C’est dire que Richard incarne parfaitement la totalité des figures et des aspirations professionnelles et humaines auxquelles les contradictions du temps qui passe soumettent les gens qui restent. Par son visage singulier, il représente le prolongement, dans l’au-delà, d’une expression de bonté indéterminée qui lègue aux nouvelles générations, les formes les plus envisageables d’explorations et même d’extrapolations. Ainsi, il accomplit et épuise la tragédie du parfait héros. Ses idées, ses projets, ses amitiés, ses convictions sont encore, à cet égard, parfaitement implantés sous nos yeux, comme des souches.
D’aussi invisible qu’il peut être en ce moment, son esprit apparaît désormais avec la clarté parfaite de celui qui a construit son itinéraire sur la rigueur d’avoir beaucoup désiré. Le souvenir de lui est, dès lors, à la fois plein et dépouillé ; son personnage s’affichant comme une humanité aussi bien large qu’extrême, qui marche avec précision et sans jactance sur la corde raide de la clairvoyance et de la pudeur, pour reproduire les convulsions qui nous parfument de fraîcheur et de naïveté, dans l’antichambre du cynisme.

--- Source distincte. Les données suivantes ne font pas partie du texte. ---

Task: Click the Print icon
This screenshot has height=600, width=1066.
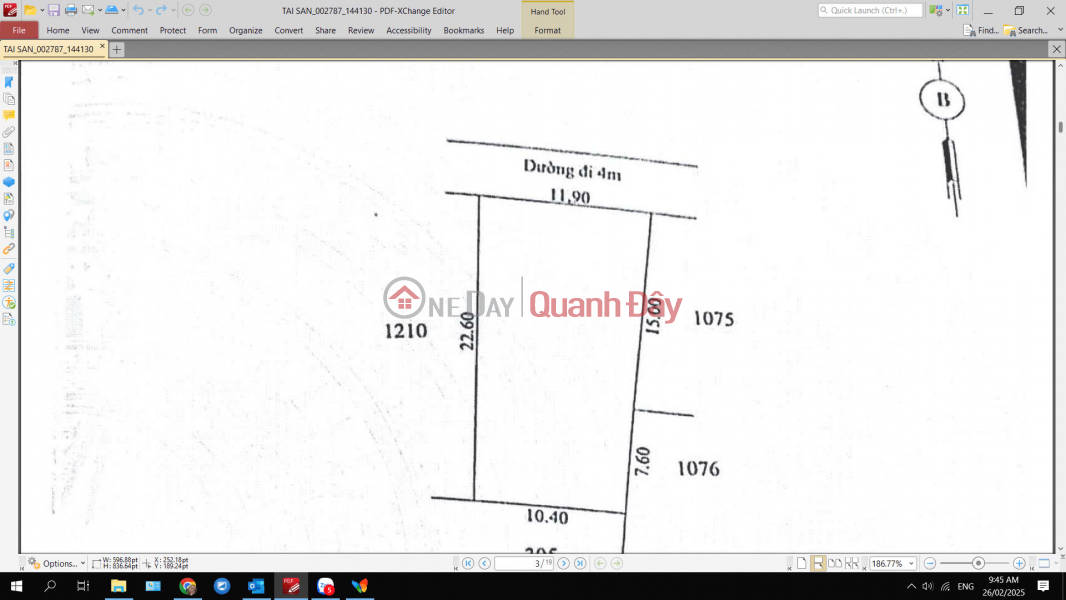Action: (71, 9)
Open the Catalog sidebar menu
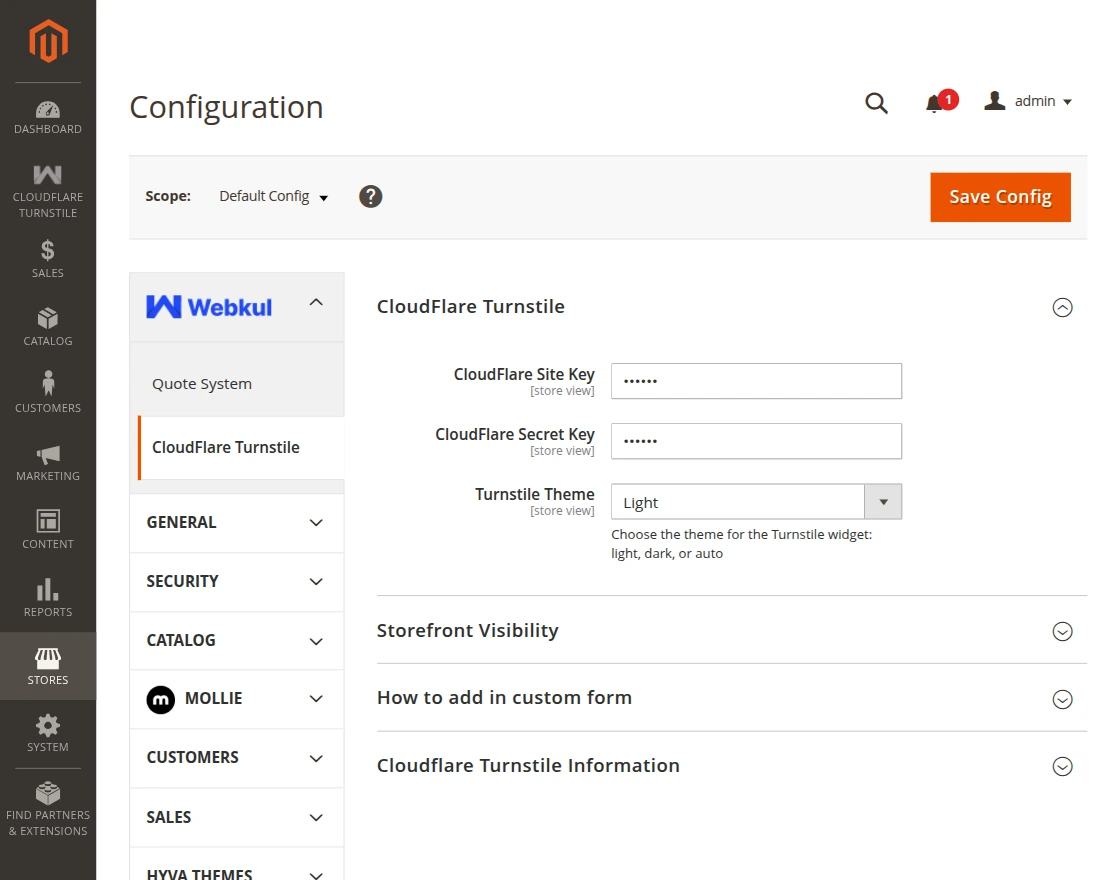Viewport: 1120px width, 880px height. coord(47,327)
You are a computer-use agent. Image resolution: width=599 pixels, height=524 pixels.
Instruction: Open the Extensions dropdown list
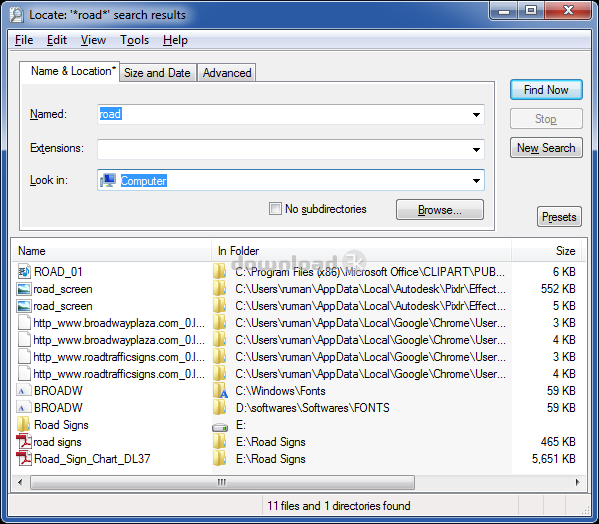(476, 149)
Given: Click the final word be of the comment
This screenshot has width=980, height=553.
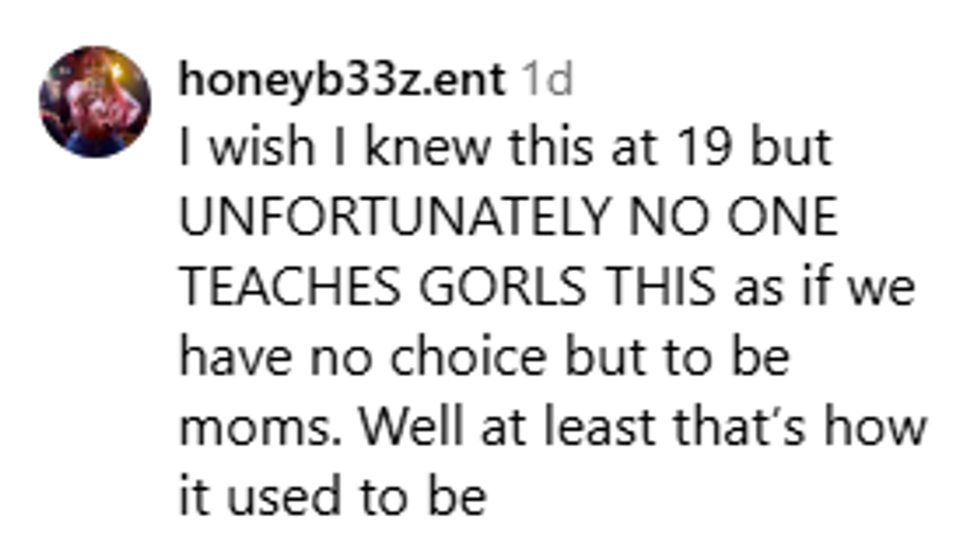Looking at the screenshot, I should coord(463,497).
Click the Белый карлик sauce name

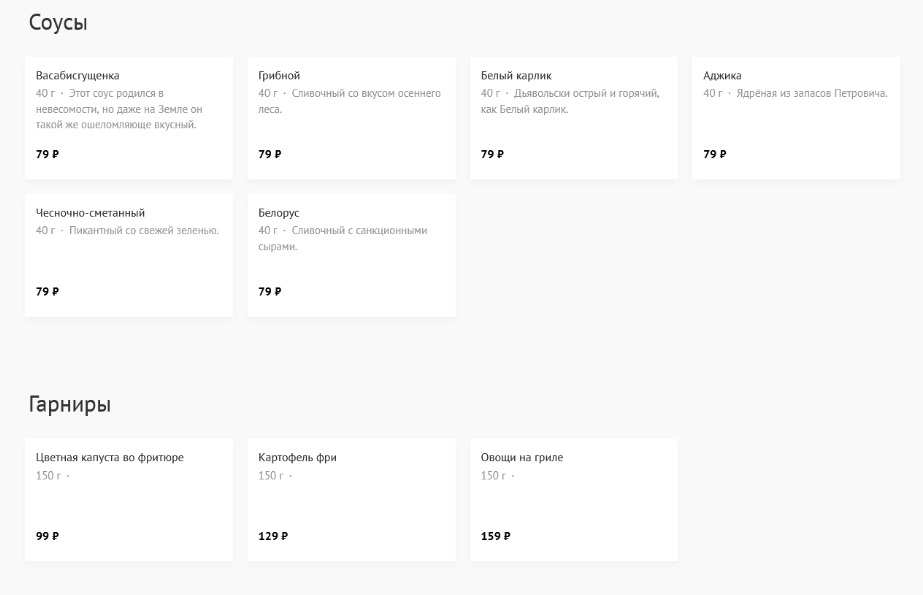click(516, 76)
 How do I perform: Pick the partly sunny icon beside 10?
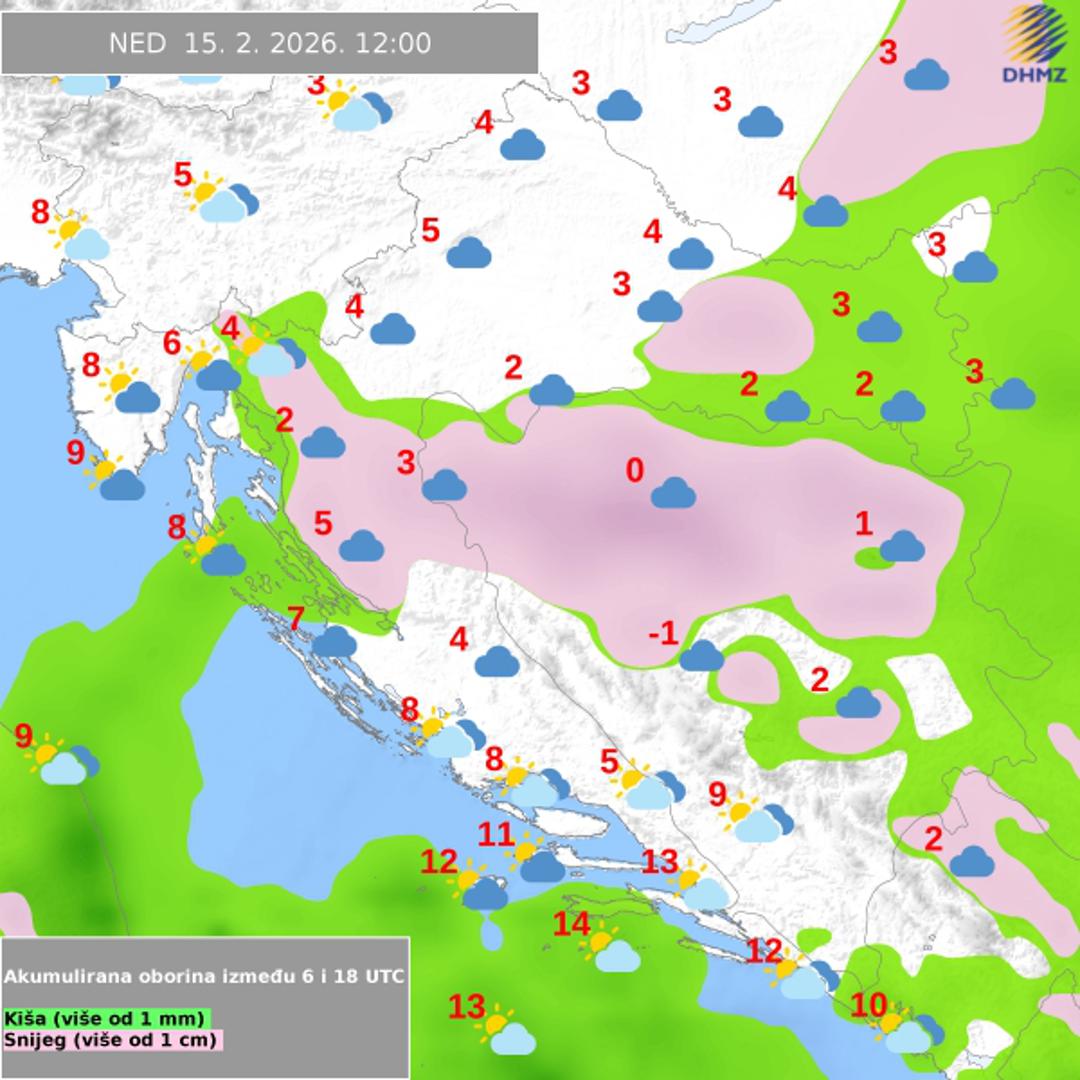[x=907, y=1031]
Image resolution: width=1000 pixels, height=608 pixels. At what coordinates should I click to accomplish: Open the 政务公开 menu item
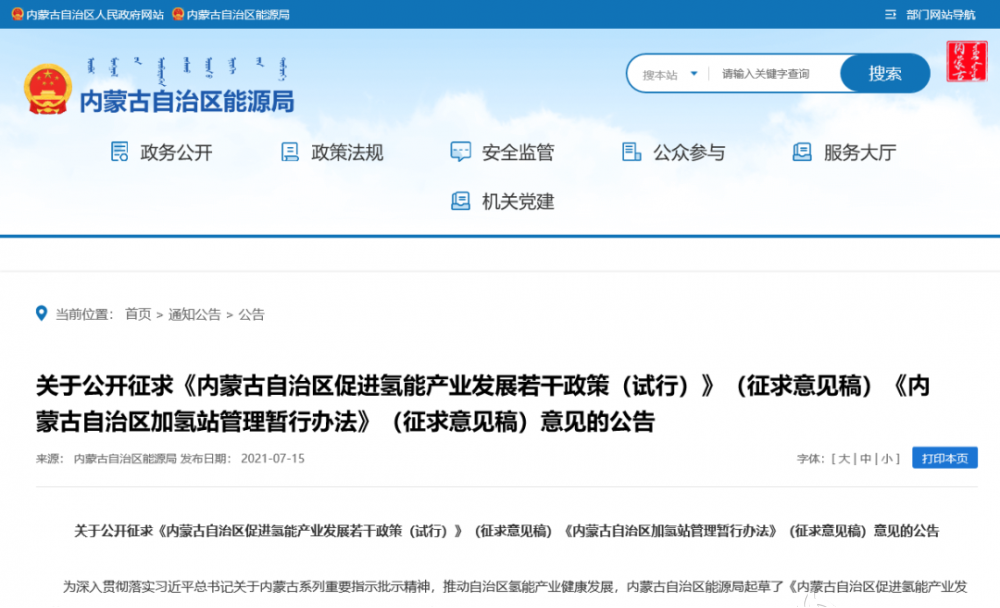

Car, aucune voix n’est plus nue que celle de Richard. On se dit alors : ce n’est pas un écho d’homme, mais le retentissement vibrionnant d’une personne à l’humanité parfaite, décisive. L’anatomie de ses mots, que l’on entend encore d’ici, est une épreuve de dissection mentale : on se promène dans le vocabulaire d’un érudit, écoute les événements qu’il narre avec un goût consommé du rebondissement et de la provocation. Il excelle à rapporter des épisodes grotesques et fanfarons, dans une langue fantastique et parfois fantasque, qui s’anime de la précision et du pittoresque, pour faire de ses récits des cavales émotionnelles que l’on écoute les nerfs à vif, sans précipitation, avec une élégance et un raffinement dignes d’un embrasement littéraire à la Garcia Marquès.

Richard s’en va ainsi en transcrivant jusqu’au bout, la profonde lucidité d’un homme qui était, avant toute chose, conscient de sa faiblesse : cet étalement à l’horizontale qui est, de façon imparable, notre détresse et notre salut, lui avait donné la certitude effrénée qu’il fallait penser à la vie d’après. De cette foi qui était donc perçante comme une flamme dans le noir, ne nous restera alors pour demain, que l’éclat du souvenir et du dévouement, que chacun voudra garder à l’égard de son épouse et de ses enfants. Toute la force de la mort est justement d’afficher la vie telle qu’elle est : si faible et si dérisoire.
Mais toute l’atrocité de cet instant est aussi de donner à croire à ceux qui n’y sont pas encore que tout cela ne concerne que l’infortuné du moment. Ils viennent alors à cette rencontre comme à une célébration mondaine, et affichent toute la perversité d’une époque où l’on se réjouit de tout et d’abord de la souffrance des autres. Richard aura évidemment les yeux pour voir - même sans lunettes - ceux qui lui mentent et ceux qui le trahissent. Son ombre voltigera à travers les âges, pour revenir un jour prendre place à la source même du vide qu’il laisse : le seul espace qui puisse être occupé par Richard Touna Ombe.